El Real Madrid superó 3-1 al Villarreal en el partido correspondiente a la jornada 8 del campeonato liguero y es nuevo líder a espera del partido del Barcelona
Llegaba discutido. Llegaba con críticas por parte de prensa y afición por su rendimiento. Y empezaba a sembrar dudas sobre si merecía la titularidad en lugar de Rodrygo. Pero si hay un jugador que encarna el madridismo y sus inesperadas remontadas es Vinicius Júnior. El astro brasileño encarriló un partido que parecía trabado y que, cuando el Villarreal apretó, él mismo se encargó de arreglar.
El choque comenzó lento, con un Real Madrid dominante y un Villarreal replegado en su campo esperando su oportunidad al contragolpe. La presión alta de Xabi Alonso recogía frutos y el conjunto blanco recuperaba balón en campo rival pero sin conseguir hincarle el diente al submarino salvo algún disparo sin peligro de Kylian Mbappé.
No fue hasta pasado el minuto 20 del encuentro cuando Vinicius empezó a desarmar la defensa de los de Marcelino. Un centro preciso que remató Tchouaméni cerca del poste izquierdo de Arnau Tenas y un balón filtrado por el astro brasileño desde la izquierda que acabó disparando Mastantuono desde dentro del área despertó a la grada del letargo de los compases iniciales.
Sin embargo, la ocasión más clara de la primera mitad llegó del lado visitante. Un gran pase en profundidad de Moleiro dejaba a Oluwaseyi mano a mano frente a Courtois, que tuvo una intervención de mérito frustrando los planes del delantero canadiense de un Villarreal que, sin mucha posesión de balón, pudo irse por delante al descanso.
La electricidad de Vinicius desequilibra el partido
La segunda parte, no obstante, empezó totalmente diferente, con un Madrid menos estático y mucho más directo. Apenas dos minutos después de la reanudación, un Vinicius Jr muy eléctrico por la izquierda anotó el primero en una internada personal que, con algo de fortuna tras tocar en Comesaña, superó al cancerbero groguet para adelantar a los blancos (1-0, min47).
El gol abrió mucho el partido, con el Villarreal obligado a mirar más la portería rival y el Madrid más directo con un mayor recorrido de los laterales. Fue durante un intercambio de golpes, donde el conjunto visitante pudo empatar el choque, cuando Vinicius forzó un penalti cometido por Rafa Marín que el propio brasileño se encargó de transformar (2-0, min69).

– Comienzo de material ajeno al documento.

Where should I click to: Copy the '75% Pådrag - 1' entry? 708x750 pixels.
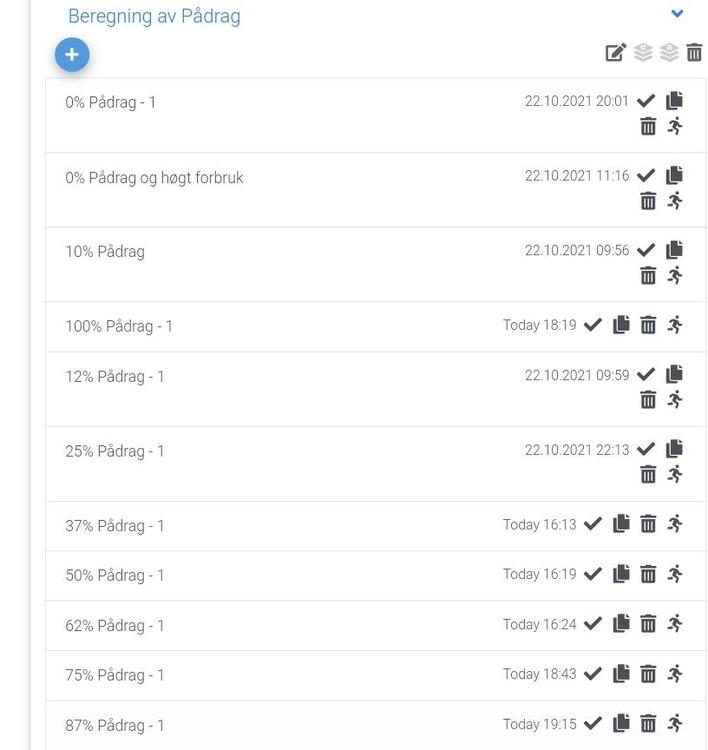click(x=621, y=674)
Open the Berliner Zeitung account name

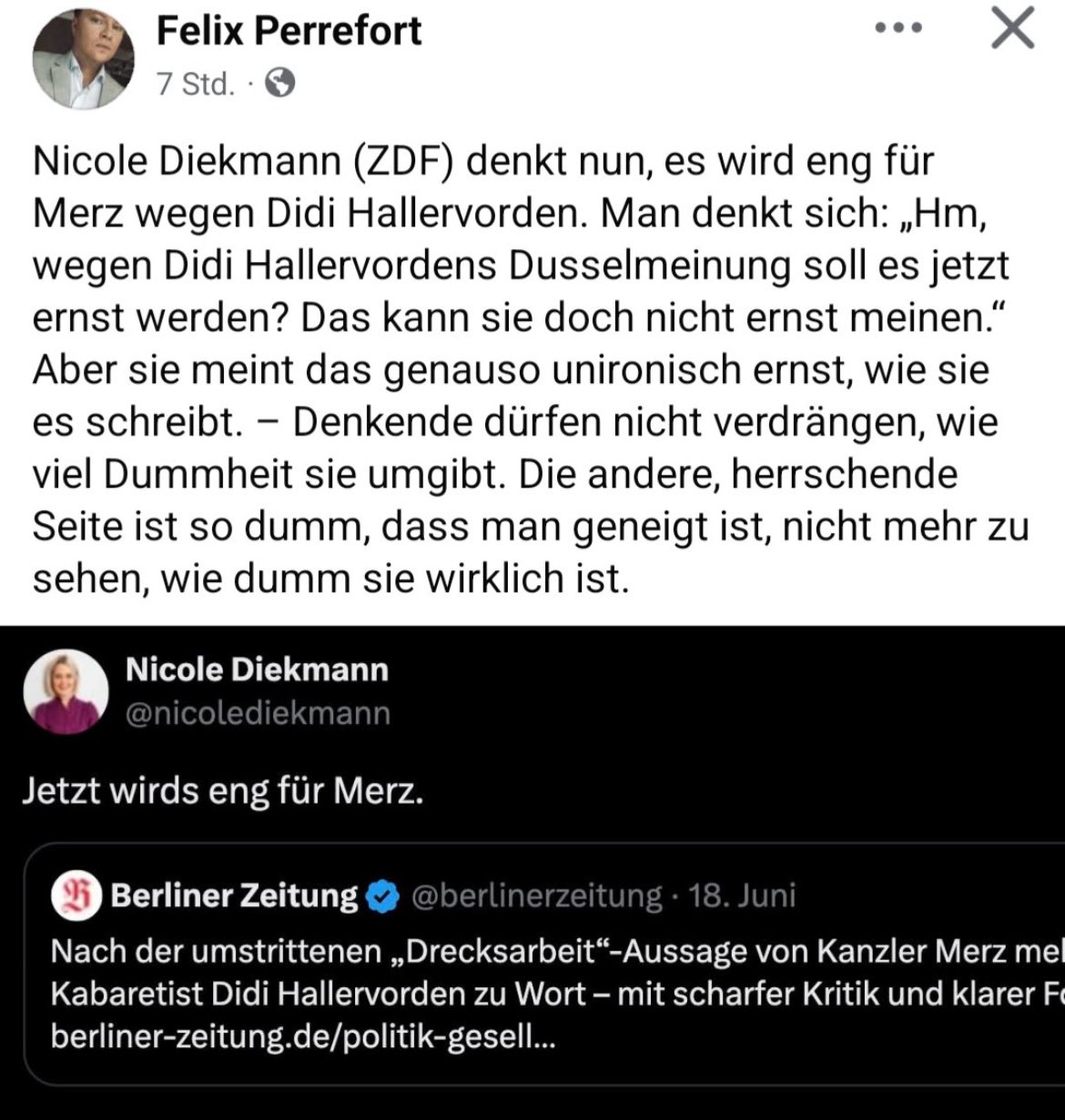pyautogui.click(x=234, y=896)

El partido parecía aclararse para el Madrid, que con un disparo de Bellingham y otra caída en el área muy protestada de Vinicius en pocos minutos amenazaba con ampliar la ventaja. Fue, sin embargo, Mikautadze quien recortó distancias en el electrónico con un disparo de fuera del área al que no pudo llegar Courtois (2-1, min73) y que volvía a colocar el partido en un alambre.

Y fue entonces, con un envalentonado submarino amarillo que se lanzaba a por el empate, cuando apareció, de nuevo, Vinicius Jr. El ‘7’ blanco forzaba la segunda tarjeta amarilla de Mouriño al intentar frenarle en una carrera por la banda que dejaba al Villarreal con uno menos para el último cuarto de hora. La expulsión volvió a cambiar el rumbo del encuentro y con un robo en campo rival de Bellingham y una pared entre Kylian Mbappé y Brahim, el francés anotaba el tercero para sentenciar de nuevo el encuentro (3-1, min81).
La fiesta blanca solo la aguó después de su gol el propio Mbappé, que tuvo que ser retirado con claros gestos de dolor sembrando la preocupación en el madridismo de cara a al estado de su tobillo para las exigentes futuras jornadas que le esperan a los de Xabi Alonso que reciben a la Juventus de Turín y al FC Barcelona en apenas dos semanas.
Esta victoria coloca al Real Madrid como nuevo líder a falta de que se terminen de disputar el resto de partidos de la jornada y mantiene al Villarreal en tercera posición antes de recibir al Betis y al Manchester City en la Cerámica.